Massive Action Game, or MAG, (PS 3) Sony/Zipper Interactive, no date (not this year). If Sony can pull this one off, it will change online multiplayer shooters. This game will definitely light up the forums because the trailer for it reminds me of the controversial “Killzone 2” demo from a few years ago, which looked spectacular but was a cinematic. It wasn’t actual game play. Sony may be playing the same game with this demo, which was a cinematic that looked spectacular in its depiction of modern combat. But the thing I can’t get over is that Sony intends this online game to have as many as 256 players in a single match, with eight-soldier squads. That’s more than a free-for-all. That’s a gigantic battle with the potential for chaos or the next level up in organized multiplayer online combat.
Other games worth noting:
Borderlands (PS 3, Xbox 360, PC) Take-Two Interactive/Gearbox, fall 2008. This is a great team-oriented shooter game where you can hijack a rival’s vehicle and shoot umpteen-million kinds of guns on a planet full of monsters known as Pandora.

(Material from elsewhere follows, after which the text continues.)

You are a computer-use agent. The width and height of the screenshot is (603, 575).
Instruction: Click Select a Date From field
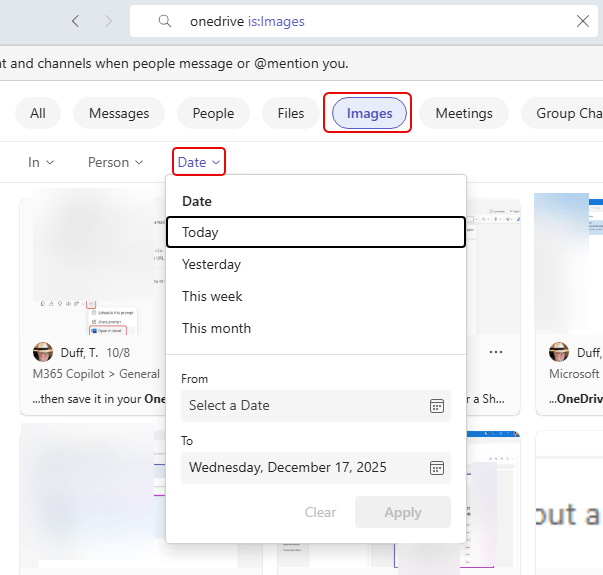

Wii Sports Resort (Wii) Nintendo, 2009. This game uses the Wii MotionPlus accessory for the Wii controller. It works very accurately. I could easily throw a frisbee or gun the throttle on a jet ski. I could also slice a pencil at an angle with a samurai sword. Why couldn’t the original Wii controller be so accurate?
Tomb Raider Underworld (Wii, PS 2, PS 3, Xbox 360, PC, DS) Eidos/Crystal Dynamics, holiday 2008. The latest in the Lara Croft series takes you under the ocean. I saw a demo of this one and it has beautiful underwater graphics and some wonderfully difficult puzzles.
Call of Duty: World at War (PC, Xbox 360, PS 3, Wii) Activision/Treyarch, fall 2008. The same engine as Call of Duty 4, but back in World War II in places such as the Pacific theater. That means jungle warfare and flamethrowers. It’s going to be intense when the Japanese soldiers launch their suicide attacks.
Mirror’s Edge (Xbox 360, PS 3) Electronic Arts, fall 2008. You play a courier in the future when all electronic communications are monitored and people have to resort to hand-to-hand message delivery. This courier has to desperately evade police and run off the sides of buildings — without Spider-Man’s special powers. But EA didn’t show off much of the action.
Ultimate Band (Wii, DS) Disney Interactive Sutdios/Fall Line Studio, fall 2008. Disney made a smart move, jumping on the Rock Band/Guitar Hero trend. But it is shooting for the crowd that doesn’t want to pay extra for expensive guitar or drum peripherals.